Elle me retourne violemment sur le dos et me détache les pieds qui sont toujours liés ensemble. Elle me prend les deux chevilles et m’écartèlent les jambes avec une barre d’attachement. Elle me débande les yeux. Je suis trempée. Je sens mes battements de cœur sur mon sexe. Je n’en peux plus. Le mâle me mordille l’oreille, me lèche le corps de sa douce langue, m’empoigne les côtes de ses mains vigoureuses, descendant vers ma chatte trempée. Pendant qu’il me suce le bouton de plaisir, il m’enfonce un dildo en verre, bien froid et fait des mouvements de va et vient de plus en plus vite, frottant rigoureusement mon point G, jusqu’à le faire enflée. Je sens soudainement des frissons parcourir mon corps tout entier, des vagues me submerger, des cris dont je n’ai aucun contrôle, s’échappent de mes lèvres. Sur le bord de l’extase, comme j’arrive pour déverser mon jus sucré, la Professeure ordonne à son subalterne de s’arrêter en me regardant de ses yeux malicieux et son petit air coquin.

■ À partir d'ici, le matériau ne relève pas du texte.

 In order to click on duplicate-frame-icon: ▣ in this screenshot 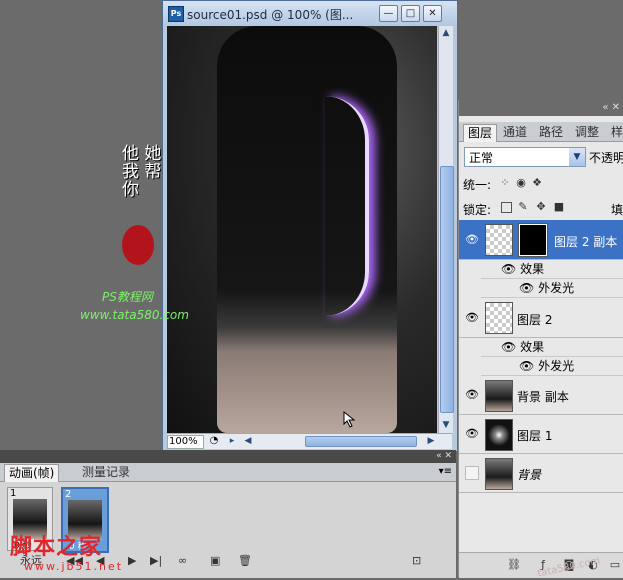, I will do `click(215, 561)`.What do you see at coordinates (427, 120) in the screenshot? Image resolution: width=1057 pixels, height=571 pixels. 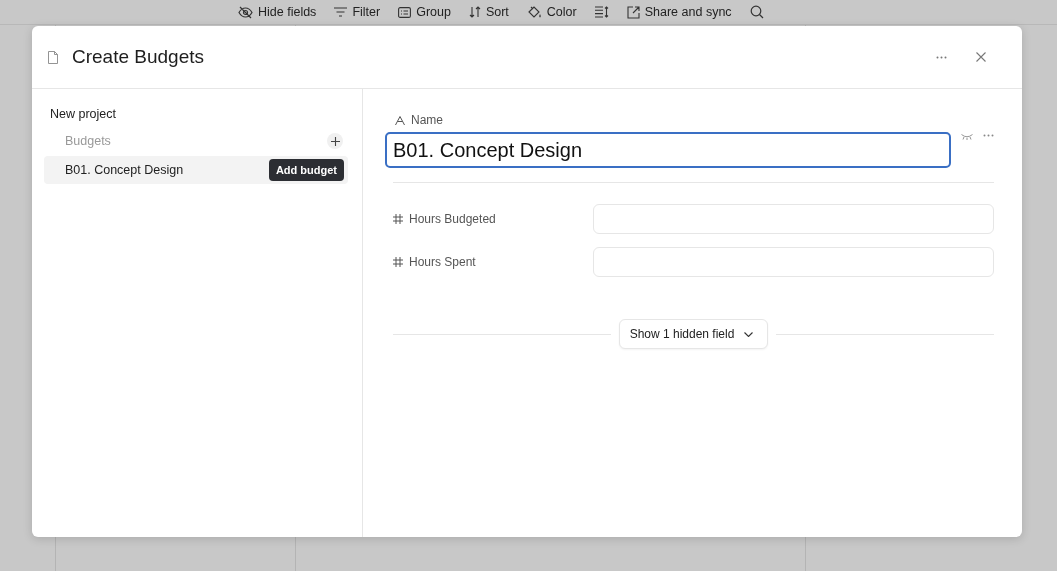 I see `field-label: Name` at bounding box center [427, 120].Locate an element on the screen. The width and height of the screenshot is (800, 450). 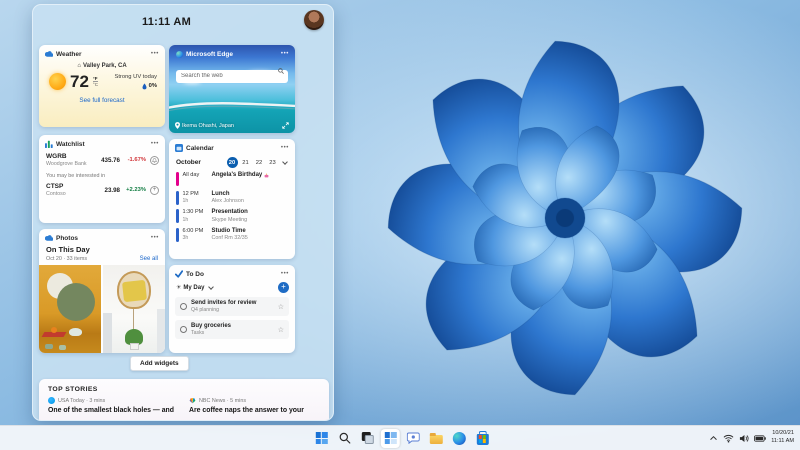
checkmark-icon is located at coordinates (179, 274).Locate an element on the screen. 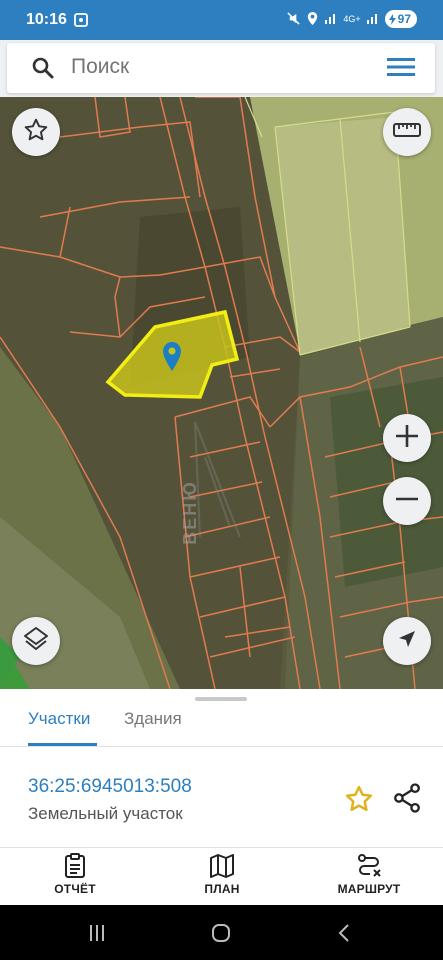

Une autre femme entre dans la pièce, par-derrière. J’entends le claquement de ses talons hauts. Je me retourne. Elle est de toute beauté. Elle a les yeux doux et confiant, de petite taille, les lèvres pulpeuses, elle se passe la langue fourchue sur celle d’en-haut.  Ouf. Deux femmes dominantes juste pour moi! Aussi droite que la Professeure, mais beaucoup plus « funny style » que cette dernière. Vêtue d’un strap-on en cuir, elle porte un beau dildo, qui me fait languir encore plus. Je veux l’orgasme. Ma chatte en veut plus! La professeure me détache de mes entraves de chevilles et me susurre à l’oreille de me retourner à quatre pattes. Son assistante m’empoigne les hanches et de son harnais, m’enfonce délicatement et fermement son dildo dans ma chatte chaude et mouillée. Je lâche un cri strident de satisfaction. Son subalterne se met derrière la femme et lui enfonce sa queue par-derrière. La Professeure se couche sur le dos, me faisant le cadeau de lécher sa chatte. L’odeur du sexe, le goût de sa chatte, la queue qui m’enfonce, les sons de plaisir m’amènent vers l’extase certaine. Des frissons de plaisir me parcourent la tête et le corps, mes seins se dressent, mon cul se perche, mes jambes tremblent, et je jouis comme une salope.